▶ **Belge metni**:
HES ler için sunulan bahanelerden en büyüğü bu iddadır. HES yapan şirketler devlet tarafından güvence almaktadırlar. En az 2-3 yıl boyunca yüksek mevlarla elektrik alma taahütleri yapılmakta bu nedenle şirketlerin HES yapmaları özendirilmektedir. Elektrik üretimi bir ihtiyaç karşılama politikası ile değil rant dağıtma projesi şeklinde kurgulanıyor. Diğer yandan Elektrik nakil hatlarındaki elektrik kaybı, alternatif enerji üretim yöntemleri ( Almanya gibi güneş görmez ülkenin güneş enerjisinde Avrupanın lideri olması manidardır) pahallı da olsa tercih edilmelidir.

Enerji üretmeyi bir gelecek projesi olarak kurguladığınızda işin mali boyutundan ziyade bir ihtiyacı karşılama politikası şeklinde kurgulanmaldır. Aksi taktirde Fırtına vadisini Uzungöl’ü, Murgulu, Tortum’u, Munzur’u kaybettiğinizde bunun bir daha geri dönüşümü olmayacak. Ucuz olduğunu düşündüğünüz elektriğin aslında size çok pahallıya mal olduğunu göreceksiniz. Bugün Japonyanın yaşadığı durum budur. Ucuz olarak görülen Nükleer enerji bir depremle doğrudan 184 milyar dolar maddi zarara mal oldu. (ölüm ve kaza sonucu hastalıklar bu maliyete dahil değil)

HES lerle elektrik üretmenin maliyeti diğerlerine göre “ucuz” görülebilir. Fakat, bölge halkının geçim sıkıntısı yaşaması, göç etmesi, bunun yaşatacağı sosyal travmalar, tahrip olan doğa, bitki örtüsü, alabalıklar bunun maliyeti hesaplanmıyor ucuz elektriğin KW/saati hesaplanırken. Bunları da hesaba kattığınızda başta Uzungöl olmak üzere HES yapmak dünyanın en pahallı elektriğini üretmek demektir.

▶ **Verilen bilgiler**:
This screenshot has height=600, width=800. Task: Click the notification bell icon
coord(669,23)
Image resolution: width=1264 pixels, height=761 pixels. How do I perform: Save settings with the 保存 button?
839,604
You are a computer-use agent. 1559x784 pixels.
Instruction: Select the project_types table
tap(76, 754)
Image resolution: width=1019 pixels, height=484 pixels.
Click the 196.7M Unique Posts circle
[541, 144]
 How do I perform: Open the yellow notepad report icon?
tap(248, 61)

---

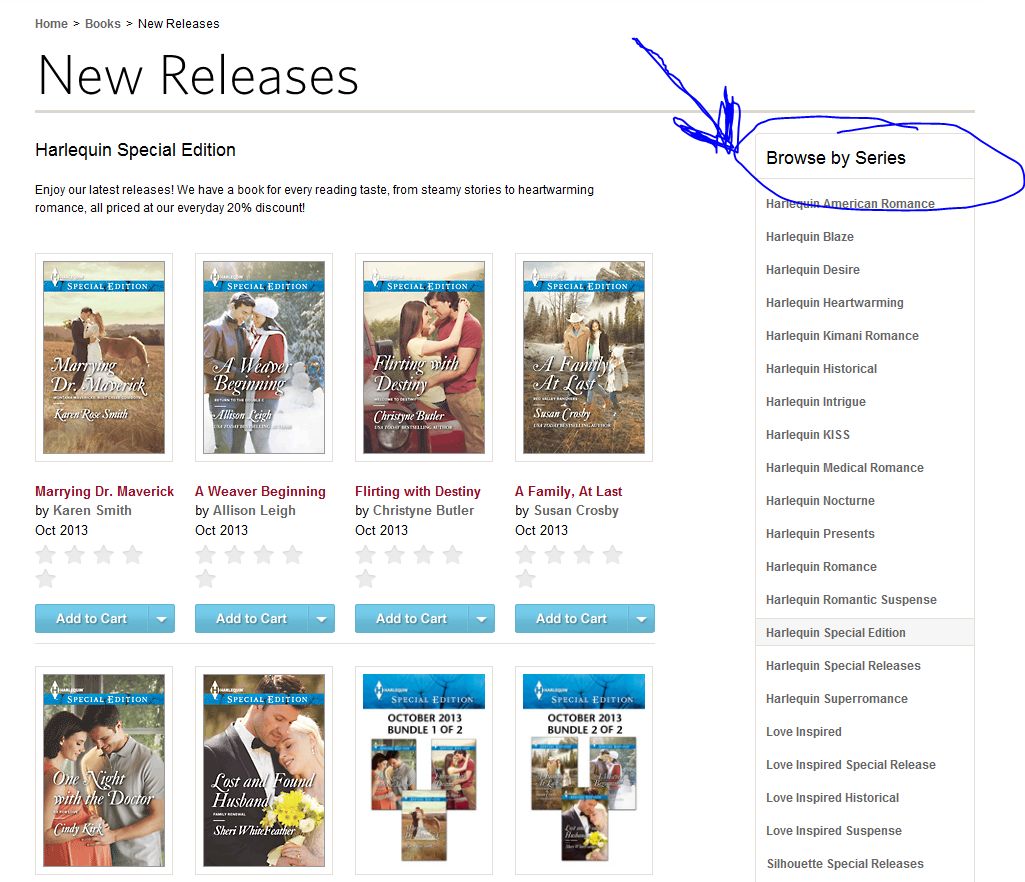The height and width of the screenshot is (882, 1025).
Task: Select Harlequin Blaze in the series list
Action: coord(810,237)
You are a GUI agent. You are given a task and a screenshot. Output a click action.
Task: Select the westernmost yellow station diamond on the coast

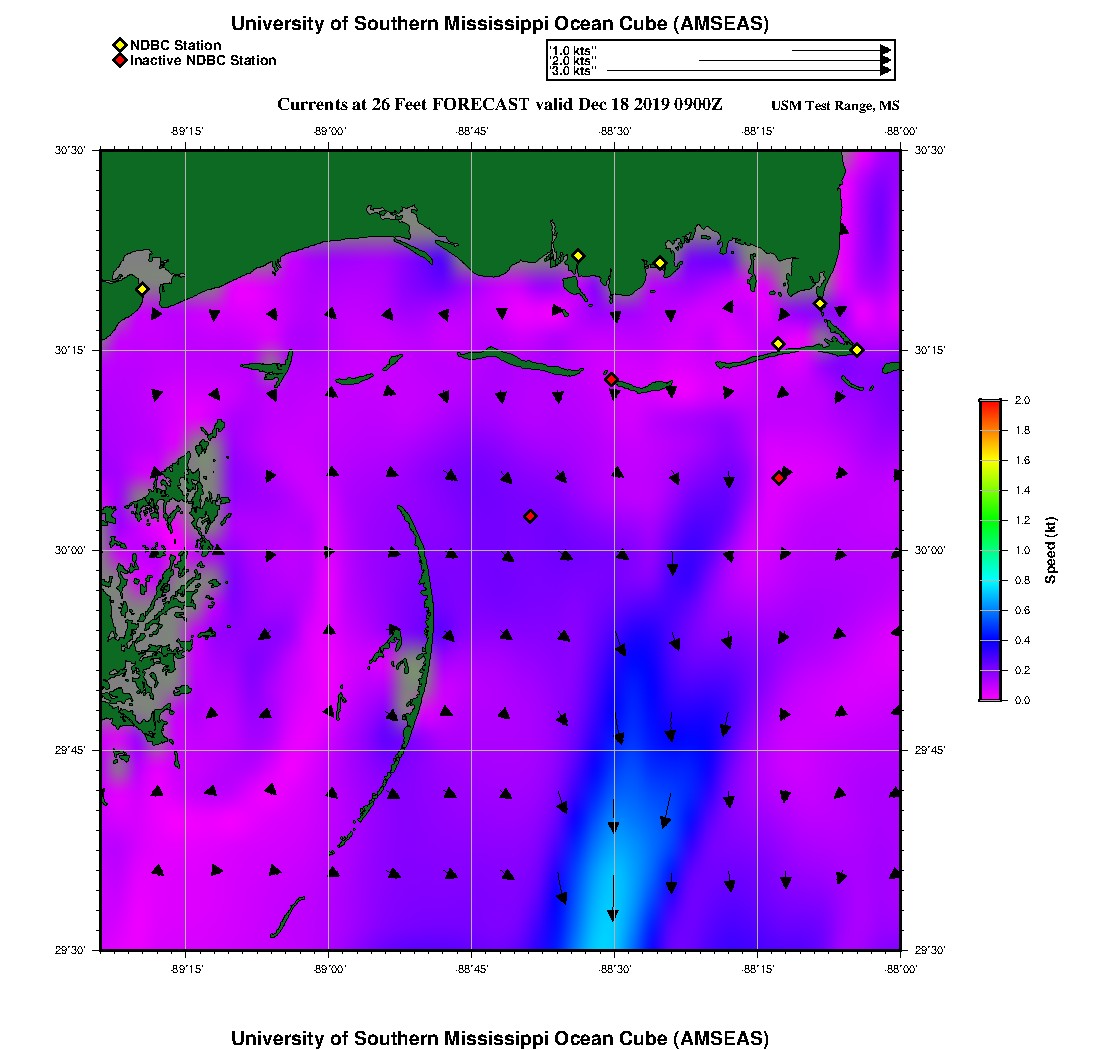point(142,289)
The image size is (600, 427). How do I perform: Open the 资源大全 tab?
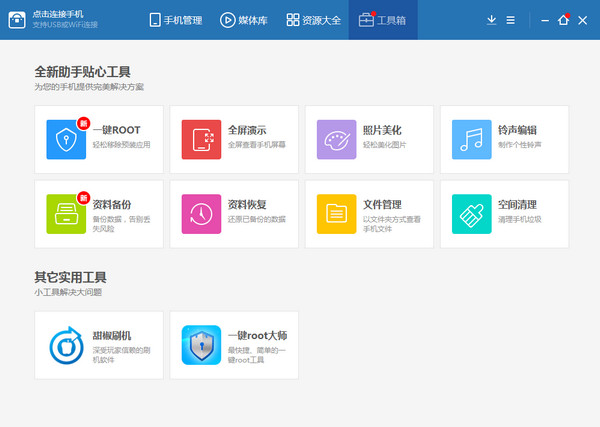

▶ **Yapılacak işler**:
1. HES yazısına göre şu soruları yanıtlayın:
(a) Hangi ülke güneş enerjisinde Avrupa'nın lideridir?
(b) Japonya'da nükleer enerji bir depremle doğrudan ne kadar maddi zarara yol açtı?
(c) Şirketlere yüksek fiyatla elektrik alma taahhüdü en az kaç yıl için veriliyor?
2. HES yazısında, ucuz elektriğin KW/saati hesaplanırken maliyeti hesaba katılmayan şeylerin tamamını sıralayın.
3. HES yazısını son cümlesinden sonra kaldığı yerden alıp sürdürün.

▶ **Yanıtlar**:
1.
(a) Almanya
(b) 184 milyar dolar
(c) En az 2-3 yıl

2.
- Bölge halkının geçim sıkıntısı yaşaması
- Göç etmesi
- Bunun yaşatacağı sosyal travmalar
- Tahrip olan doğa
- Bitki örtüsü
- Alabalıklar

3.
Tüm bu yukardakilerden çıkan sonuç şudur. HES lerin elektrik üretmekle alakası yok!!! İşin özü “suyun kullanım hakkı” olarak tarif edilen söylemdedir. Suyun kullanım hakkı söylemi HES lerin dayandığı yasal statü olup elektrik üretmekle alakalı değildir. Size hes yapın denilince aslında söylenen şudur. O deredeki su artık sizindir. Yani işin özü suyun doğadan ve kamusal alandan çıkartılıp ticarileştirilmesidir. Dünya Su Forumu ile beraber uluslarası antlaşmalarla suyun ticari bir ürün olarak bölüştürülmesi öngörülmüştür. İçilebilir kullanılabilir su kaynakları artık bir takım firmaların kar kaynağı haline sokulmuştur. Aynı dere üzerindeki HES firmaları bu konuda şimdiden kavgaya başlamışlardır. Dere üzerindeki suyun kendi hakları olduğunu savunmaktadırlar. HES lerden önce doğaya ait olan su yasal düzenlemelerle şirketin mülkiyetine girmiştir. HES le beraber artık UZUNGÖL SATILMIŞ olacaktır. Satın alanın TRABZONSPOR olup olmamasının bir önemi yoktur. Şurası kesin ki artık Uzungöl, halkın kamusal malı olmaktan çıkmıştır. Haznedar deresinde alabalık avlanmasını yasaklayanlar şimdi tüm vadiyi yok edecek HES’lere izin vermektedirler çünkü alabalıklar karın doyuruyor fakat banka hesaplarını doldurmuyor memlekette.

NE YAPMALI?

Kesinlikle en küçük bir HES projesine dahi karşı durulmaldır. Bunun hangi eylemliliklerle olacağını bölge halkıyla beraber karar vermemiz gerek. Fakat biz Trabzonspor taraftarlarına bu konuda daha da büyük işler düşüyor.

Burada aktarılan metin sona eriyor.